Back then, this was the ‘90s, feminism was a dirty word or a punchline on Married with Children. It’s not even coming up on Martin. But it’s here and I have a right to it. White women do not stir feminism for by themselves. They have not nurtured, guided or created it in any meaningful way and have failed to include other people within its range adequately. So I’m not going along with this mythology that it is only “white girl stuff”or that it’s about “hating men.” I was lucky to kind of shed that mentality then.
Being a feminist was not cool or trendy or sexy as a teenager in the early ‘90s or early 2000s , like it is now. That’s not to say that it’s always easy for today’s girls but that they have the biggest pop star [Beyonce] in the world calling herself that.
I read Joan Morgan’s When Chickenheads Come Home To Roost in 8th grade. That was just like the perfect formation of theory, history and what it feels like to be a Black woman or a Black girl who loves men, boys and Black music but still stands for what gender equity could and should look like.
That was a big watershed moment for me. It was like, okay, this doesn’t mean that now you need to wear a burlap sack, isolate yourself or have to be on the fringes of society. You can be around people who don’t share these values at times and function normally.
But it definitely got complicated somewhat. There were times where I should have said things and stood up for myself and I didn’t. There were a whole lot of times that I did. I got a reputation for that in middle school, in high school and in college -- for being outspoken. Back then I just thought that I know something that you all need to know. These are things that I believe, that I live and die by.

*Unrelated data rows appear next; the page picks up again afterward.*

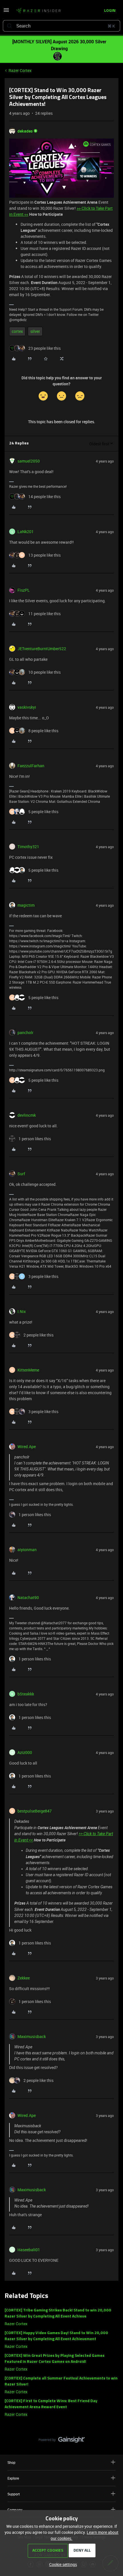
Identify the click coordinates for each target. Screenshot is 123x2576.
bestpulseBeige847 (34, 1811)
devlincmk (26, 1115)
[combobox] (61, 26)
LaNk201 (25, 531)
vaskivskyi (26, 707)
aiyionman (27, 1549)
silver (35, 331)
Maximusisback (31, 2036)
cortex (17, 331)
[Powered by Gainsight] (62, 2441)
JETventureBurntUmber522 (41, 648)
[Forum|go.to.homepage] (38, 10)
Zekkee (23, 1978)
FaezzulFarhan (30, 765)
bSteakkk (25, 1694)
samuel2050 (28, 461)
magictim (26, 905)
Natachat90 (28, 1597)
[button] (6, 12)
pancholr (25, 1032)
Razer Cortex (20, 70)
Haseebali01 (28, 2249)
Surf (21, 1173)
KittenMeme (28, 1370)
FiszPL (23, 590)
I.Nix (21, 1311)
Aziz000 (24, 1752)
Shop (11, 2462)
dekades (25, 131)
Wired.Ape (26, 1446)
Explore (13, 2478)
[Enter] (9, 26)
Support (13, 2494)
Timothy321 (28, 846)
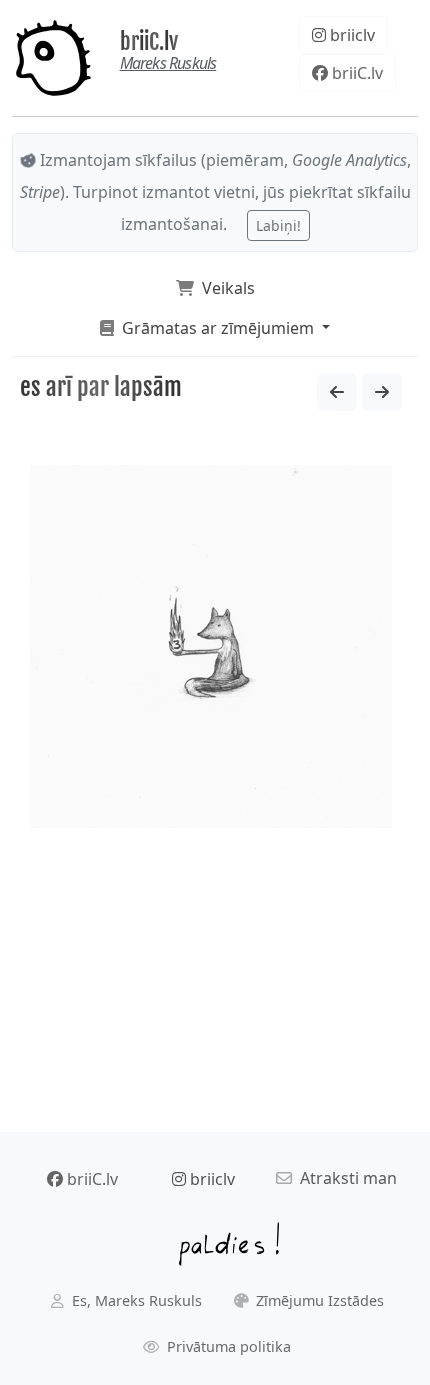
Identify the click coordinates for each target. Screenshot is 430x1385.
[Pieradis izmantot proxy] (382, 392)
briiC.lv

If it wasn’t for the work of Michele Wallace, Angela Davis and bell hooks, I don’t know that I would be a writer. I have typically written about race for Black audiences, because I’d rather convince Black people of their own humanity than try to convince white folks of our humanity. I feel more optimistic talking to us about gender than I do talking to other people about race.
As somebody who is loud, and relatively unapologetic about what I know I can achieve, I can become a voice for other women who may not be similarly wired. And that’s what I try to do, in every aspect.